You are asked to become a manager for the first time. You will lead a group who used to be your peers or maybe a group you don’t know at all. For some, and probably most, this can be an intimidating and uncertain situation. Many young managers are unprepared for this and eventually find themselves in a situation where subordinates challenge your authority, defy your orders and eventually leave your team, one by one. In this article we focus on how to avoid this situation by practicing the basic principles of becoming a “People Manager”.
What new managers should know.
The world is changing. In Taiwan, we have moved from Manufacturing-Factory to a modernized digital world of technology and commerce. However, you will still find the old guard management culture still embedded in companies, which clashes with a new generation of workers and ideals.
Modern day workforce
The workforce is very different these days, especially in developed societies and modern office environments. Gone are the factory workers who willingly do what they are told to get a paycheck. Today’s university educated work force want something more in their careers – they yearn for a little respect, and work that is meaningful and purposeful.

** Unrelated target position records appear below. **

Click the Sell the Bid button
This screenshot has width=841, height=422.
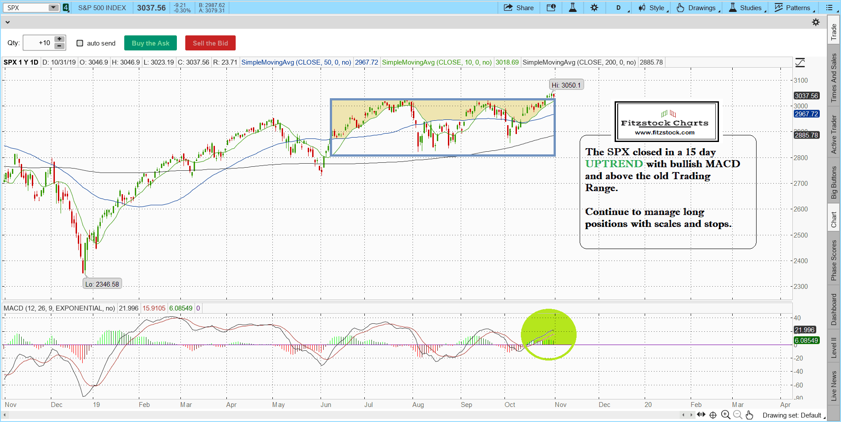[210, 43]
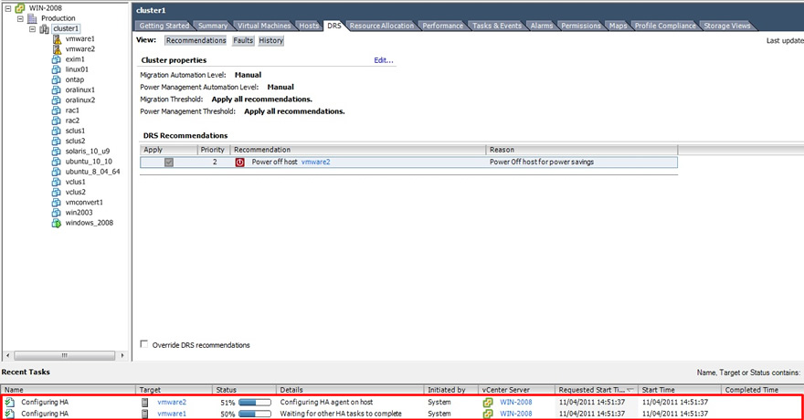Collapse the WIN-2008 tree node

[x=7, y=8]
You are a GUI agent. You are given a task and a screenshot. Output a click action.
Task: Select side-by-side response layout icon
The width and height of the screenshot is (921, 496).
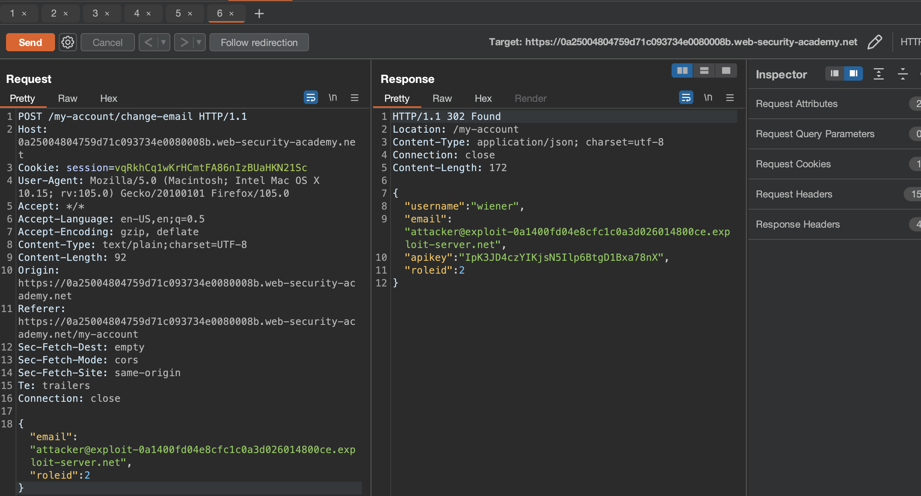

Image by Israel Andrade at unsplash.com (edited)
But still, many companies continue to employ factory-style management. In these companies, you will find employees, who are frustrated, resentful, and uninspired. They eventually leave the company or tolerate their situation for a paycheck. Nevertheless, it’s an uncomfortable situation all the way around.
Who are these “New Managers”?
People are promoted to management or group leader positions because they are exceptional engineers, programmers, designers, accountants, not because of their managerial skills.
Some new managers may feel empowered to lead a team, give orders, make decisions, and display their superior skills and intelligence. This is typical young manager hubris, which usually turns people off immediately.
The other type of new manager is utterly terrified of ordering around their new staff, some of who might have more experience and even more technical skills. In some cases, your former colleagues, who were once your lunch partners, are now taking their directions from you.
Both of these awkward and difficult situations but can be remedied by learning “people skills”.
Companies don’t train you in “people skills”
In many companies there is dearth of training for managers. I’m not talking about the administrative or even the technical aspects of the job. I’m talking about preparing you to deal with people – after all, it is they who will define your team’s success and ultimately your own. It behooves you as a manager to know how to gain their trust and inspire them to do good work. Alas, most managers walk into their situation blind.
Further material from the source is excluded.